> **EXERCISE DETAILS**:
Please read the records below and return each line holding the string "browser".

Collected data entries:
__________________________________________________
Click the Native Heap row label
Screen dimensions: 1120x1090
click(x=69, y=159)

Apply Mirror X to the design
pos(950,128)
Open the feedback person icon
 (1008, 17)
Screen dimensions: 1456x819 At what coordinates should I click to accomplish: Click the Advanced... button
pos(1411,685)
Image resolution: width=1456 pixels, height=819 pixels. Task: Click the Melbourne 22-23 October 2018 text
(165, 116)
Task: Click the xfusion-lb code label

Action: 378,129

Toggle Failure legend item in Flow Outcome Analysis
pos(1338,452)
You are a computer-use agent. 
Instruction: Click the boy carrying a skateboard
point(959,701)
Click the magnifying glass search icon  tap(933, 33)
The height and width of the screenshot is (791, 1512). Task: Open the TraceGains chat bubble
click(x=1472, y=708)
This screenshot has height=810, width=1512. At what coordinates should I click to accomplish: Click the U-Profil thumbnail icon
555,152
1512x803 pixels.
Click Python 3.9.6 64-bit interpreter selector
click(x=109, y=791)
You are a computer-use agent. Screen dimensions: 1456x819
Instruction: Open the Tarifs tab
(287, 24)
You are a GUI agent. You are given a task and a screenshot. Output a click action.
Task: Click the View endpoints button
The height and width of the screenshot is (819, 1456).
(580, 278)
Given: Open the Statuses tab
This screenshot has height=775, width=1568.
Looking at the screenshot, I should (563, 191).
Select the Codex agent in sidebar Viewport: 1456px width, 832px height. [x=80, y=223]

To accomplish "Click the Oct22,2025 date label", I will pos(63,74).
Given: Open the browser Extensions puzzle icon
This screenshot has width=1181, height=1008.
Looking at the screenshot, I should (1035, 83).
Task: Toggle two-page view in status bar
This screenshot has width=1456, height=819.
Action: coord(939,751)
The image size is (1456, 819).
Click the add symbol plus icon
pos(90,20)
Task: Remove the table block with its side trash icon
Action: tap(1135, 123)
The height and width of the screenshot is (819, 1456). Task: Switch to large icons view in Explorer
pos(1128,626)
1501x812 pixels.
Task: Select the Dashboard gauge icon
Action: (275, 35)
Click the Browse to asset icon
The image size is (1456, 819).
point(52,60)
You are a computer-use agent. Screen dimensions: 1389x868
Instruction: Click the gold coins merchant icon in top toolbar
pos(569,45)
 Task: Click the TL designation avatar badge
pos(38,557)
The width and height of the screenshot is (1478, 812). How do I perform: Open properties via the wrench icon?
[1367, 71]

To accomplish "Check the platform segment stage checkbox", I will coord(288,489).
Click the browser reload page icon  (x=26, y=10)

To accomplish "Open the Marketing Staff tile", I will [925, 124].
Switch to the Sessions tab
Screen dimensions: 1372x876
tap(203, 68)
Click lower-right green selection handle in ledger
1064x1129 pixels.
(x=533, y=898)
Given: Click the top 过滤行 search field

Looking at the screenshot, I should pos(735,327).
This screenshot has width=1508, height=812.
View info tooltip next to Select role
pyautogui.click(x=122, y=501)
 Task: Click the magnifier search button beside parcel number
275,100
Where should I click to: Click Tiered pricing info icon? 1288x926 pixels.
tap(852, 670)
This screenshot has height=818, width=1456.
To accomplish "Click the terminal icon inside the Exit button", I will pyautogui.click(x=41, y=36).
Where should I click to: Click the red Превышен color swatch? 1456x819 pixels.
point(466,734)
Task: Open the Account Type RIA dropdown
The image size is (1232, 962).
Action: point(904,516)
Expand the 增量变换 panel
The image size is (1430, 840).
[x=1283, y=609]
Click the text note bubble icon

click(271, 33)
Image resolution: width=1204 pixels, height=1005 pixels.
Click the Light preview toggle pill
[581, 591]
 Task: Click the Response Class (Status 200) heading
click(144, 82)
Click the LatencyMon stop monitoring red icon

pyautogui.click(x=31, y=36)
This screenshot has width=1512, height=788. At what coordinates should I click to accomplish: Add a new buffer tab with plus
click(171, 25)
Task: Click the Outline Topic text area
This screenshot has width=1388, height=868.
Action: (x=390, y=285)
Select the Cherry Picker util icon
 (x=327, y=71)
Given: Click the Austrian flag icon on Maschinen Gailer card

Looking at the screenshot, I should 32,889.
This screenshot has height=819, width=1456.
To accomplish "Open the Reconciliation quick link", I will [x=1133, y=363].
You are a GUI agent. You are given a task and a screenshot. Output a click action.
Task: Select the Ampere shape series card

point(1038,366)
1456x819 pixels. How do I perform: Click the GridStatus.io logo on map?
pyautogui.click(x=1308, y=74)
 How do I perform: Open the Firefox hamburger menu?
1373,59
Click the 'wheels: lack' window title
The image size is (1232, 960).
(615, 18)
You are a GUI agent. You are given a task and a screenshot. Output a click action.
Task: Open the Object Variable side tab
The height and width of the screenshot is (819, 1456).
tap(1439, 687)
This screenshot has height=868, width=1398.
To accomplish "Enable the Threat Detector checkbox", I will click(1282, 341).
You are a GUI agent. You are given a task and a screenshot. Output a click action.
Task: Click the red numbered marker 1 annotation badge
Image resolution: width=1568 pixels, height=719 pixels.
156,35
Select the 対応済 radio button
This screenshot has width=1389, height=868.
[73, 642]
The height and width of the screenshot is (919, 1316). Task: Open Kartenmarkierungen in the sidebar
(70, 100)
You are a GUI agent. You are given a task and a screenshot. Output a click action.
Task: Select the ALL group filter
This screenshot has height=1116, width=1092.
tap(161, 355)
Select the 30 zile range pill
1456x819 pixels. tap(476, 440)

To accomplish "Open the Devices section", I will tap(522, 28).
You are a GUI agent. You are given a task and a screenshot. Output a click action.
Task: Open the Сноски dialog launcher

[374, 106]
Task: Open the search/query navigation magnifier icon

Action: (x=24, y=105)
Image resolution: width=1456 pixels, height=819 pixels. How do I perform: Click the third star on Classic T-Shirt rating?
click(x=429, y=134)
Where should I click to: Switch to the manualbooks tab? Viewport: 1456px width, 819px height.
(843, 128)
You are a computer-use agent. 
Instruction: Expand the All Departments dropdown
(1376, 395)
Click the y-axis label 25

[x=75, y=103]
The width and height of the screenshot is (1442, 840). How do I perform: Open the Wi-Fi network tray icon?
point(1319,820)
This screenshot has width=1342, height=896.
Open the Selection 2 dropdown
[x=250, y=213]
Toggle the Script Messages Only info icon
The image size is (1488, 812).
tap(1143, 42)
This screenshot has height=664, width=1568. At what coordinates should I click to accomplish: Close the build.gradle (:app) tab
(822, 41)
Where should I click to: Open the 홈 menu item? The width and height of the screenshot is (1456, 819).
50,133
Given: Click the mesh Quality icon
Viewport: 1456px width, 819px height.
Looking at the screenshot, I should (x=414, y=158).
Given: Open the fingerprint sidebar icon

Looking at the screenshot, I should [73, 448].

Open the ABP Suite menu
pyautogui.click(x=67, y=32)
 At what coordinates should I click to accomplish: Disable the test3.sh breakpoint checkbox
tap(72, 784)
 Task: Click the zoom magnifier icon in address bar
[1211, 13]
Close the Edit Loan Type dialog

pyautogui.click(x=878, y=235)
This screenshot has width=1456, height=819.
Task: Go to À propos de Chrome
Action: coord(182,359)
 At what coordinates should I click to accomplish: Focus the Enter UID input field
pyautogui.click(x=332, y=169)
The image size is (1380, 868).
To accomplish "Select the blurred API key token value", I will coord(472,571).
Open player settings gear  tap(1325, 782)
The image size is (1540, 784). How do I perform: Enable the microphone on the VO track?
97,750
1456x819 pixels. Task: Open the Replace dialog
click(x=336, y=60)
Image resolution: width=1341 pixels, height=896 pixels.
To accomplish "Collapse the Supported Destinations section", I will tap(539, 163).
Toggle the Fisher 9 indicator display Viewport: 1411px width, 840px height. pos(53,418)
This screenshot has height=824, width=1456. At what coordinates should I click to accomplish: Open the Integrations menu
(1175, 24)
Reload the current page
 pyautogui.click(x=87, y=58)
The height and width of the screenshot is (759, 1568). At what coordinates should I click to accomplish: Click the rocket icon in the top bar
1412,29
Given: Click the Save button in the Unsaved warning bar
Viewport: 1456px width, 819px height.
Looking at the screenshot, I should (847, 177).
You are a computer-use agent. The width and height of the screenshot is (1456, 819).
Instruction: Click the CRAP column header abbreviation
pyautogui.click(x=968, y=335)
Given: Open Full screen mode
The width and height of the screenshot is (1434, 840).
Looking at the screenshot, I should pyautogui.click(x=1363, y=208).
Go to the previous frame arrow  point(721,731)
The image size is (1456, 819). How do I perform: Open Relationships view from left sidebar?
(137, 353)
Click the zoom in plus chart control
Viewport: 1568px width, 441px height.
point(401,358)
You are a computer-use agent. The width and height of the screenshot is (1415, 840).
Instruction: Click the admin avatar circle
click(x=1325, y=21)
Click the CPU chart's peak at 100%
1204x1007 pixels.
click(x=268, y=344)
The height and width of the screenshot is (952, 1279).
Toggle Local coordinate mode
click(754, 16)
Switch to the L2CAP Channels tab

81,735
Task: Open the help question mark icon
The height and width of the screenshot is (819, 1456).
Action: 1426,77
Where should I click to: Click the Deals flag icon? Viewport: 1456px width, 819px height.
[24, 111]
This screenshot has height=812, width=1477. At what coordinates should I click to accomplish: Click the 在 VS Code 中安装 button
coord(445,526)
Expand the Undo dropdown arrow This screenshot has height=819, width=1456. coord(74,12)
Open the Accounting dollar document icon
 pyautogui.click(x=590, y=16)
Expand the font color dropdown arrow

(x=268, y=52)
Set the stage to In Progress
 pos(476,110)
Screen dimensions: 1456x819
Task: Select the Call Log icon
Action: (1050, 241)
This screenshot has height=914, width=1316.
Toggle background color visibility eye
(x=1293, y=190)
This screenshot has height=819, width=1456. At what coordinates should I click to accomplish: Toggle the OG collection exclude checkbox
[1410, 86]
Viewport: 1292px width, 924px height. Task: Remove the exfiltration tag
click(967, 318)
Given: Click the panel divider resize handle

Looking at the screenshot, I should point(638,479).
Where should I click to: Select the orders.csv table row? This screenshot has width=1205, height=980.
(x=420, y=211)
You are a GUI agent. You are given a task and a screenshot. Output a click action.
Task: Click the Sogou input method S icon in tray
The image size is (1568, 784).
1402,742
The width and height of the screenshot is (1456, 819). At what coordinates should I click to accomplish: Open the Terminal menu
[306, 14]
__________________________________________________
> **SOLUTION**:
Given: Open the browser Extensions puzzle icon
Click the browser reload page icon  (x=26, y=10)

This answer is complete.